What’s the first thing you do when you open an IELTS reading paper? Do you go straight to the questions, read them through, underline key words, and think of possible synonyms and paraphrasing that you might see in the text? Or do you read the first thing you see, which is (usually) text 1? I’ve taught IELTS for several years, and been an IELTS invigilator for a few, and seldom have I seen students and candidates do the latter. On the rare occasions a student or candidate does read the text first, it quickly becomes clear when watching them that they are generally reading the text intensively, trying to take in every word and sentence.
Ask any IELTS teacher, or consult any IELTS study book, and they’ll tell students that what they should do when they open the cover of the reading booklet is to read the first thing that appears – most often text 1 – and read it by skimming. Read the title and subtitle. Read paragraph headings, if there are any. Read the first and last sentence of each paragraph, and make a note of the main idea by the side of each. I’ve lost count of the number of times I’ve practised this strategy in class, only to have students panic and revert to the actions mentioned above when in test mode. “I don’t want to waste time skimming! I need to answer the questions quickly,” they’ll say, or “I have to understand the whole text before I can answer the questions, right?”
So why do teachers and books bang on about skimming the reading texts first? Simple – it really is more efficient, and really can save you time. The average IELTS reading text contains between eight and ten paragraphs. If the answer to the question you’re on is in paragraph nine, that’s a lot of text to read in not a lot of time. Instead of reading through every paragraph to find the answer, you can just glance at your notes and pinpoint the section you need to read. The time you save by not reading through multiple times to find the sections you need more than covers the time you’ve spent skimming and making a map of the text, which could end up making all the difference to your band score. How? Well, if you struggle to finish all the questions and resort to guessing the last few answers, that extra time could mean an extra couple of accurate answers, and so an extra couple of points, and so could bump you up an extra half band. And if you do manage to answer the questions in time, well the extra few minutes can be used to double check answers and pick up on any potential mistakes, therefore increasing your point, and potentially your band, score.

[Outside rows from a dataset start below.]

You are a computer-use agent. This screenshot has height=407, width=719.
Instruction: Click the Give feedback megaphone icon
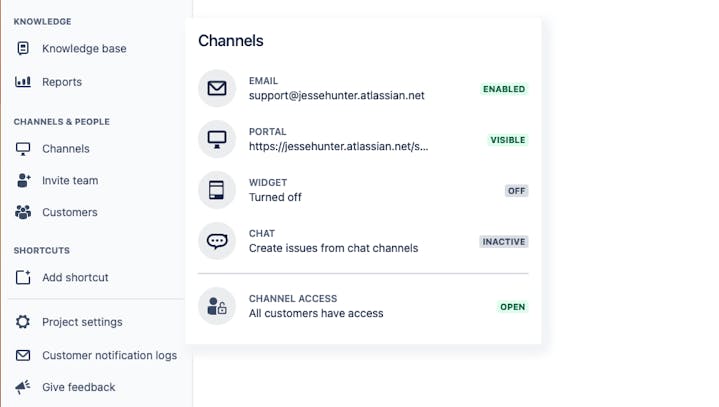click(x=23, y=387)
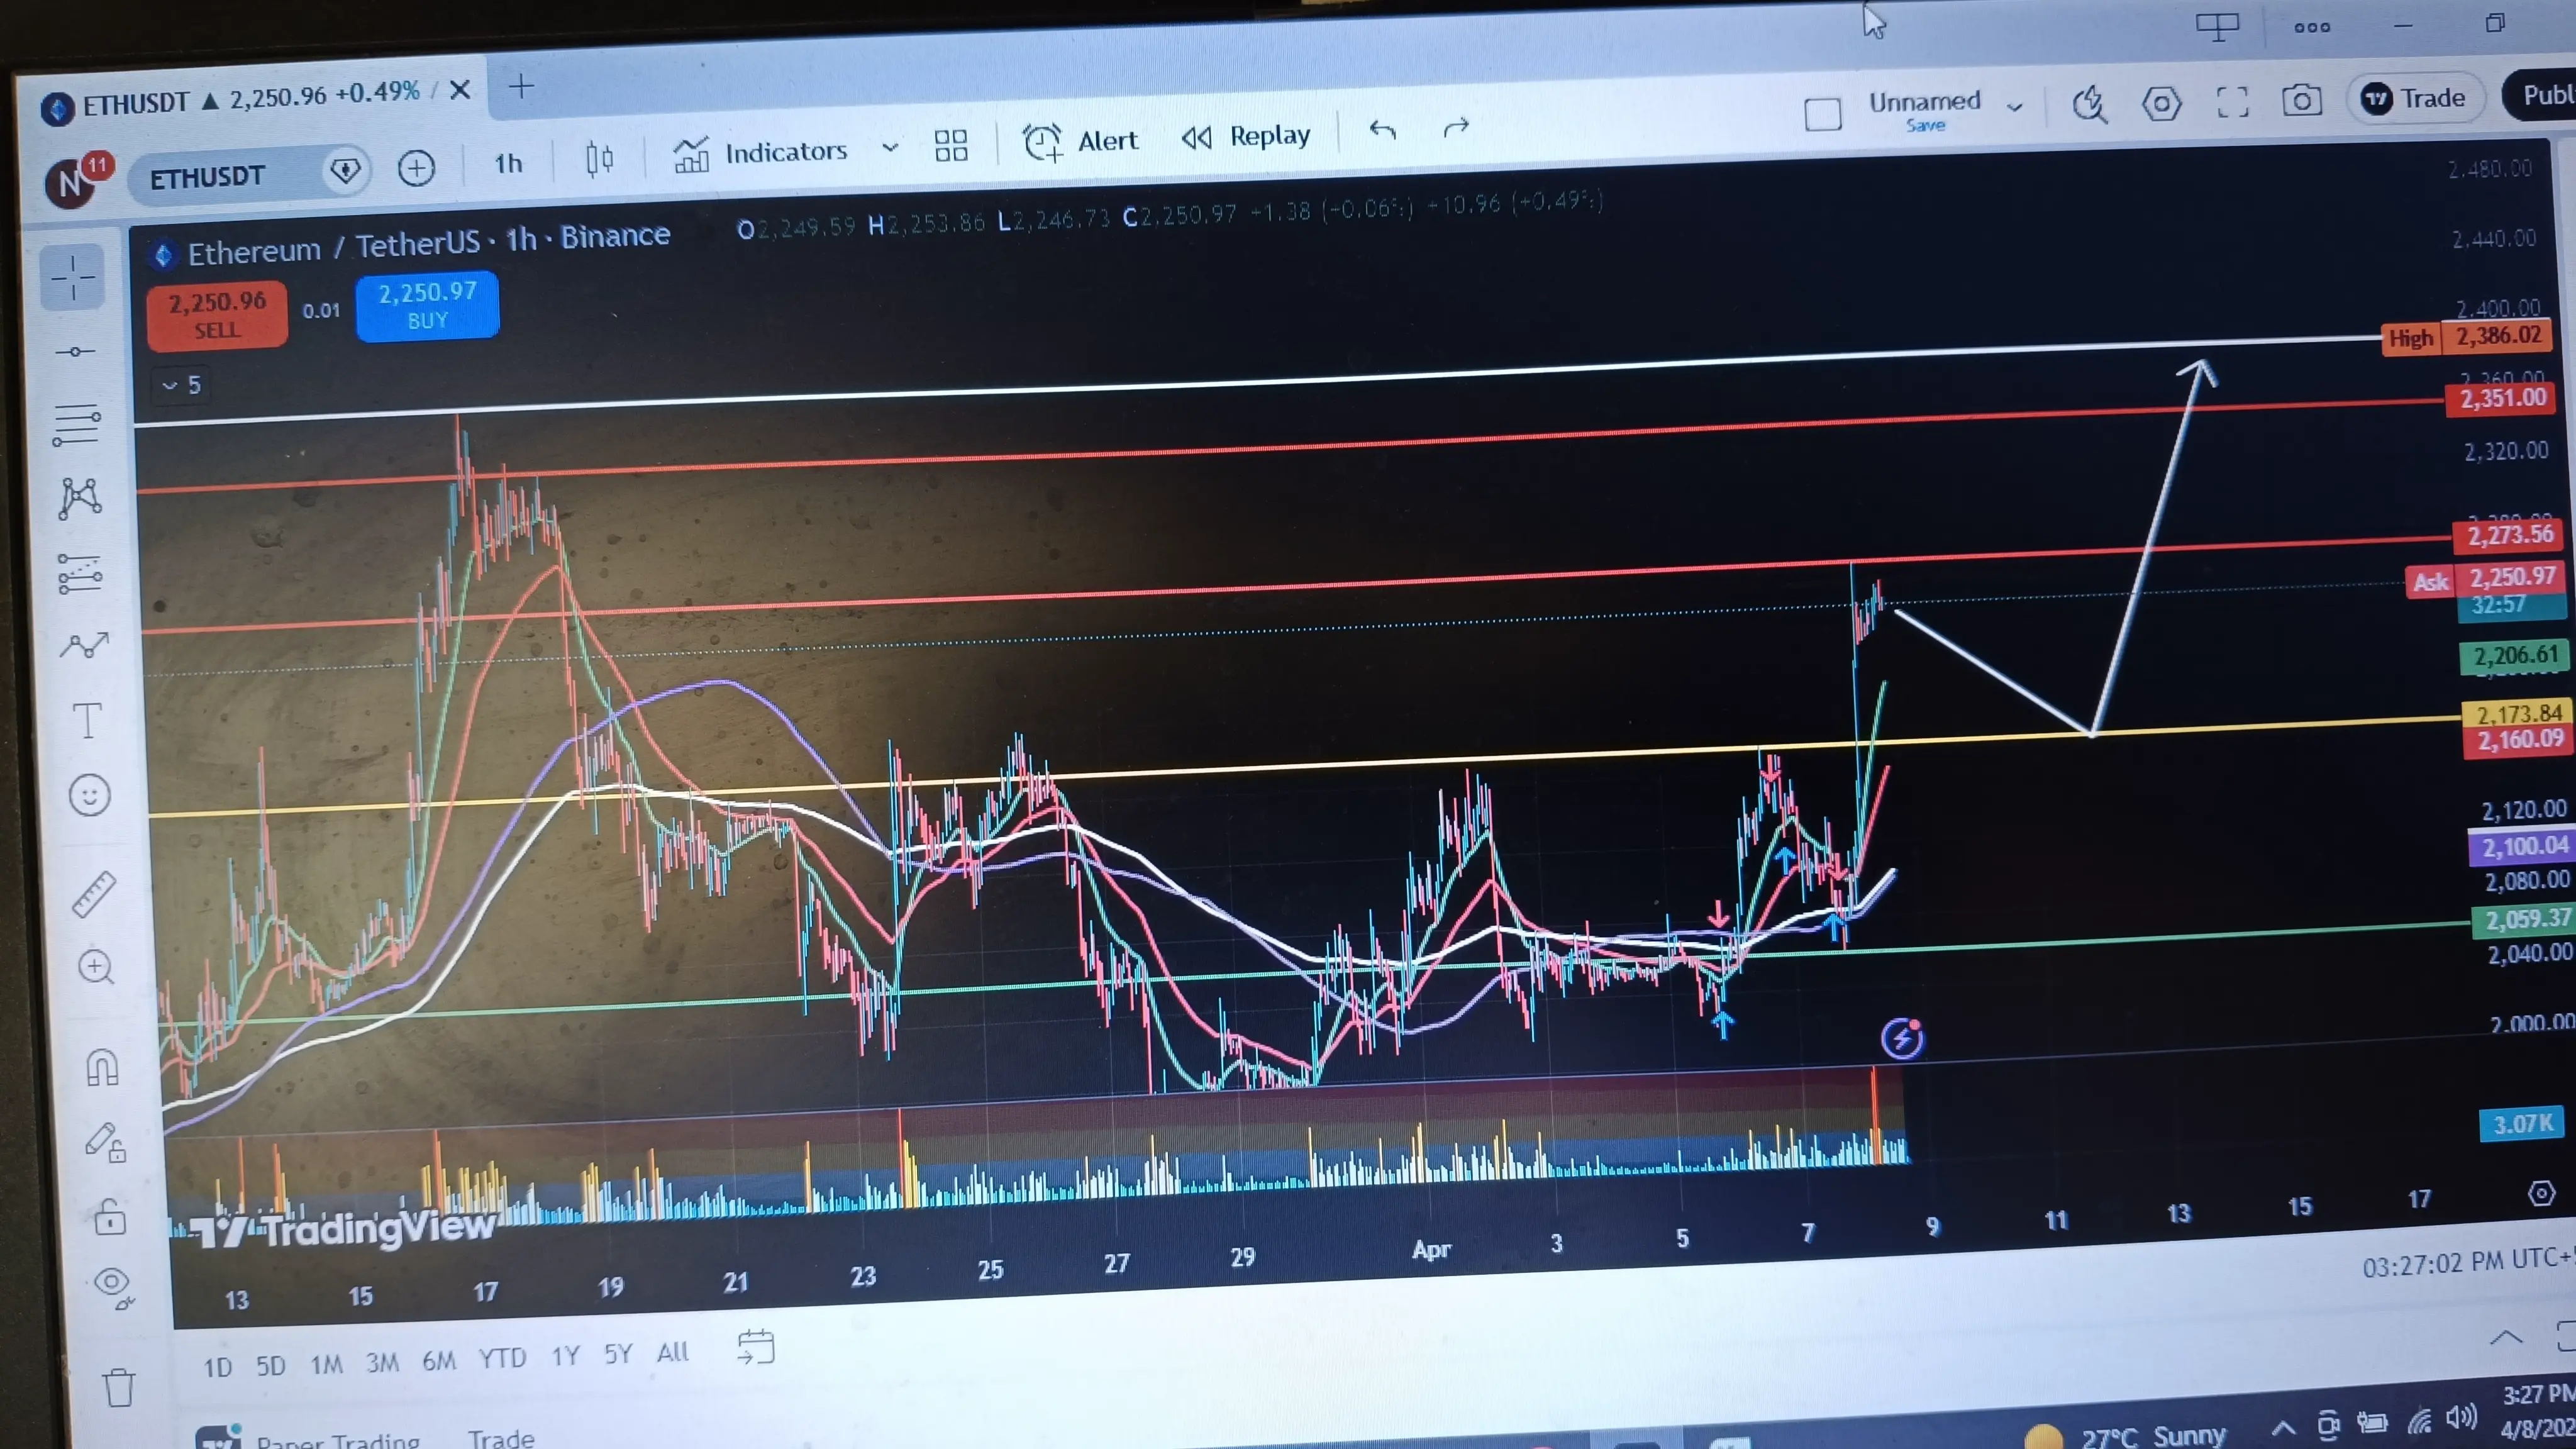This screenshot has height=1449, width=2576.
Task: Open the Unnamed layout dropdown arrow
Action: (2015, 106)
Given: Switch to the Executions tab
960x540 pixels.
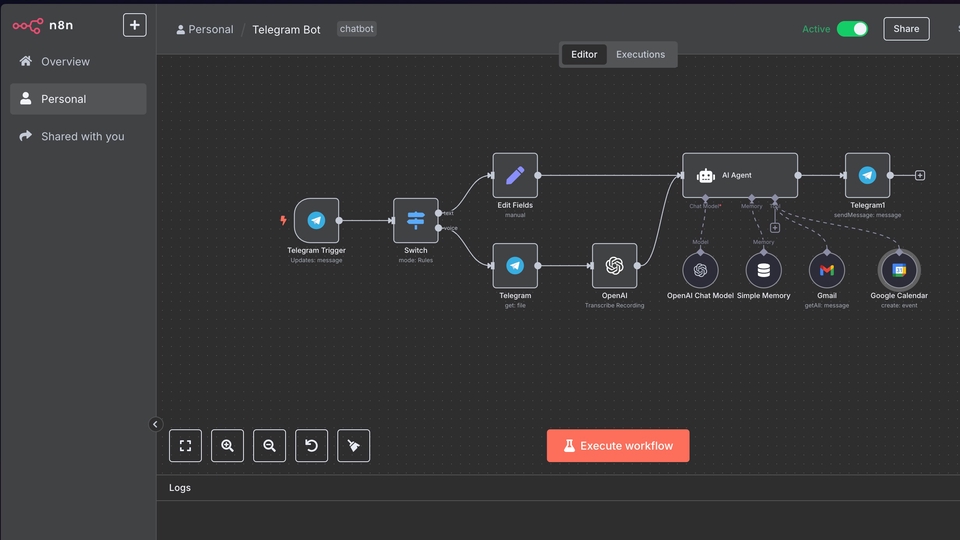Looking at the screenshot, I should coord(640,54).
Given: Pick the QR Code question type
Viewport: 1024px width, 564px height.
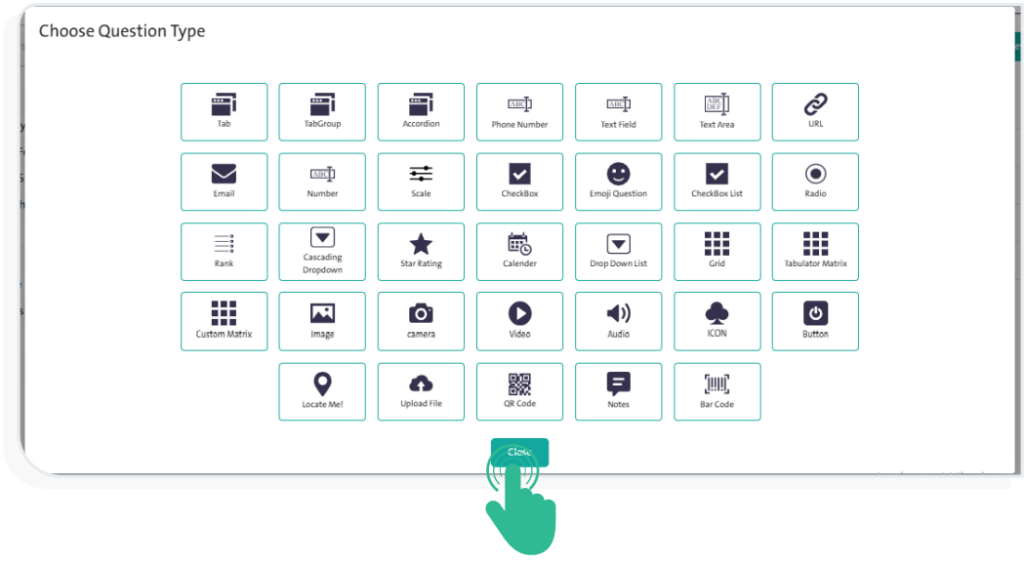Looking at the screenshot, I should pyautogui.click(x=519, y=392).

But what about the need to understand the whole text? In general English classes, reading the whole text is encouraged. Most comprehension questions and reading activities require students to have read and digested the text. Is this not the same for IELTS? Think about reading in your own language. When you’re reading an article online, or in a magazine, do you read it intensively straight away – or do you skim through it first to get the gist, then read more carefully if you’re interested? Most likely, you do the latter – and this is the approach that’s best suited to IELTS reading. You don’t need to take in the whole text in order to successfully answer the questions.
“Ah, but,” you may be thinking, “sometimes there’s a global understanding task. Surely I must read and understand the whole text to answer that correctly?” Well… no. In addition to using the heading and subheadings, and your notes on the text, you really only need to read the concluding paragraph(s) in detail to complete that task.
Now, there’s another reason why it’s a good idea to practise your skim-reading skills for IELTS. Chances are that if you’re taking the test, you’re likely planning on studying or working in an English-speaking country. Once you’ve skimmed your way to IELTS success, those skills can be transferred to your work or studies. Need to research your thesis and there are twenty chapters and articles that might be useful? Skim them to weed out the irrelevant! Got fifty emails at work to sift through and only ten minutes to do it in? Skim them and prioritise! I could go on (but I won’t). Skim-reading – it’s not just for IELTS!
In short, if you want to maximise your reading efficiency for IELTS, and life in general, then develop those skimming skills. You’ll be glad you did!